Open exenGT opened 1 year ago

exenGT commented 1 year ago

Hi JAX developers,

I'm wondering if it's possible to calculate jvp for intermediate variables defined in a function. Here's an example:

def f(x, params_1, params_2, params_3):

    W1, b1 = params_1
    z1 = jnp.tanh(jnp.dot(x, W1) + b1)

    W2, b2 = params_2
    z2 = jnp.tanh(jnp.dot(z1, W2) + b2)

    W3, b3 = params_3
    y = jnp.dot(z2, W3) + b3

    return y

The quantity I would like to calculate is the jvp (∂z2/∂z1)v. I guess that this may be available as some intermediate step in calculating the jvp of f(), but am not sure how to retrieve it.

JW

mattjj commented 1 year ago

Thanks for the question!

It's not exactly computed as an intermediate, but how about this?

def f(x, zero_like_v, params_1, params_2, params_3):

    W1, b1 = params_1
    z1 = jnp.tanh(jnp.dot(x, W1) + b1) + zero_like_v

    W2, b2 = params_2
    z2 = jnp.tanh(jnp.dot(z1, W2) + b2)

    W3, b3 = params_3
    y = jnp.dot(z2, W3) + b3

    return y, z2

(y, ydot), (_, dz2_dz1_v) = jax.jvp(
    f,
    (x, jnp.zeros_like(v), params1, params2, params3),
    (x_dot, v, params1_dot, params2_dot, params3_dot))

If I understood your notation correctly, I think dz2_dz1_v is the quantity you're after, assuming you meant v to be an arbitrary vector with commensurate shape (i.e. shaped like z1).

WDYT? If this isn't right, maybe you could unpack your notation a bit more?

exenGT commented 1 year ago

Thank you so much @mattjj ! I have to say that I'm not fully understanding your code yet, so I'll give myself a bit of time to digest it. You are right that in my notation, v is an arbitrary vector with the same shape as z1. In fact, I'm trying to implement an algorithm which requires explicitly calculating the jvp for every adjacent pair of layers z_out and z_in in a neural network (different from the usual backpropagation, which only requires the jvp of f with respect to the arguments).
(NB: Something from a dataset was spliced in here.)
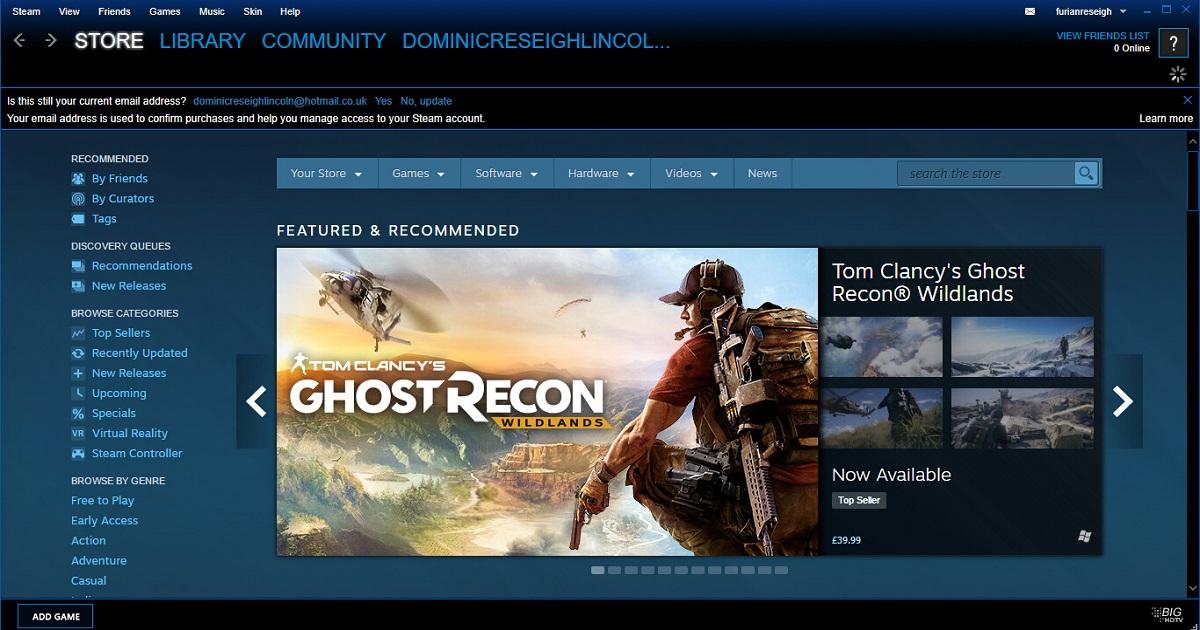Open the furianreseigh account dropdown
The height and width of the screenshot is (630, 1200).
point(1091,12)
I'm wondering if there is a general (i.e. less "ad hoc" way) to do this. The network model I have in mind is the simple MLP under the section "Example: ML model parameters" in this link. Hopefully this is a bit clearer than my previous post!

JW

patrick-kidger commented 1 year ago

Note that usual backpropagation is a vjp, not a jvp. Mathematically you get the derivative d(loss)/d(parameters) either way, but for typical neural network problems the vjp is much more efficient.

exenGT commented 1 year ago

Thank you @patrick-kidger ! Yeah, I realized that if you want to propagate backwards, then vjp is preferred over jvp. Either way, I'm trying to find a way to calculate the quantity for any two adjacent layers in the neural network.
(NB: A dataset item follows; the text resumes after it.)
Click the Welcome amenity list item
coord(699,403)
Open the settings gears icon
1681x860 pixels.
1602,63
mattjj commented 1 year ago

Well, whether you want to go forward or backward may just come down to whether for your algorithm you need to evaluate things of the form v -> v'J or v -> J v, where J represents the Jacobian between some z_in and z_out. The former is naturally adapted to reverse-mode (i.e. it's by definition a VJP) and the latter to forward-mode (a JVP). We only have the intuition that VJPs are more efficient for neural network problems because we most often use autodiff to optimize a scalar-valued loss function, so we're naturally pulling back a covector from T*R to T*R^n to get the locally linearized level sets of the loss function in parameter space.
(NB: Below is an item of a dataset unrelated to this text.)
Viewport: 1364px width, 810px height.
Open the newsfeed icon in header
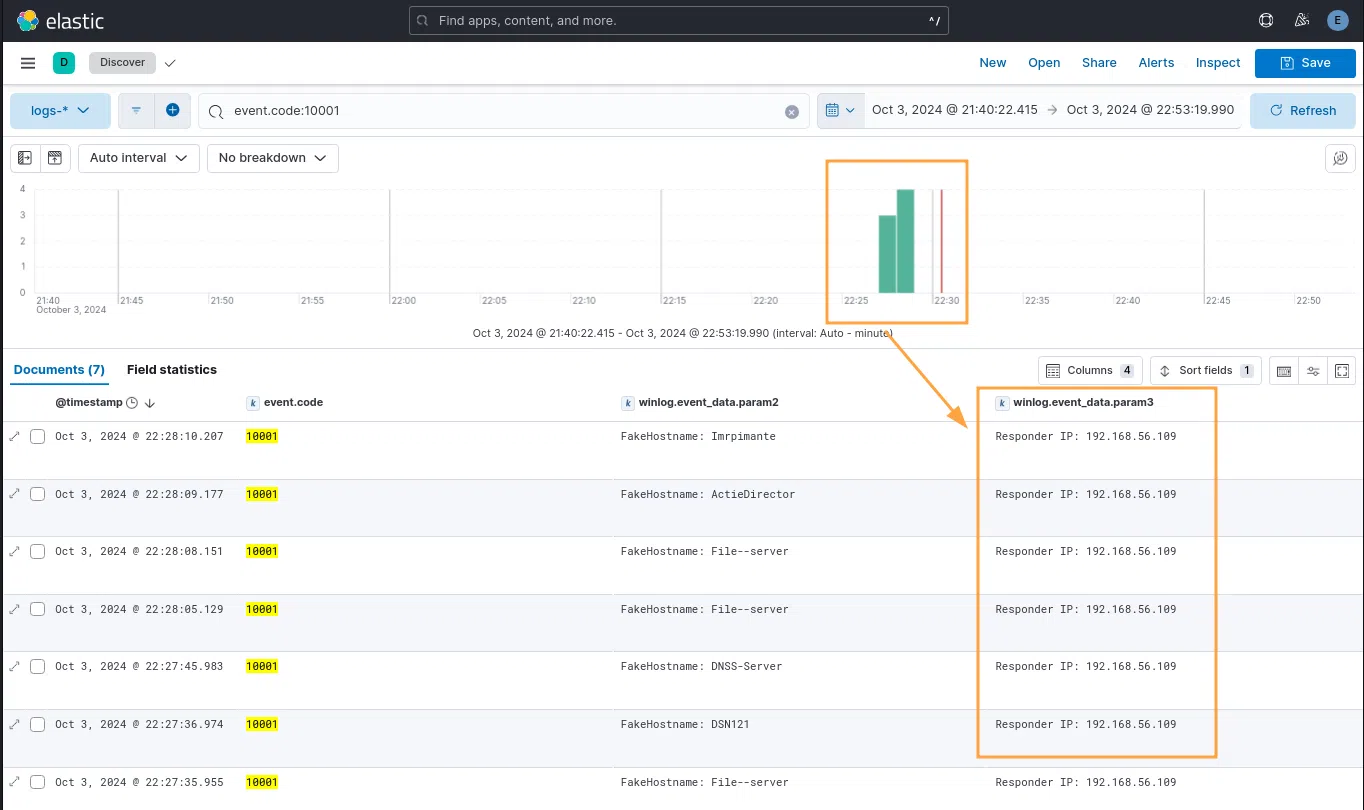(x=1301, y=20)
In other words, the algorithm you want to implement probably determines whether you want JVPs or VJPs. Or both! For example, if you're doing anything Gauss-Newton like, you probably want both.

If you could say more about the algorithm, we might be able to figure out more together.

patrick-kidger commented 1 year ago

Gauss-Newton like

Tangential nit that the least-squares subproblems in GN are usually better solved via e.g. a QR solver, than via the normal equations. :)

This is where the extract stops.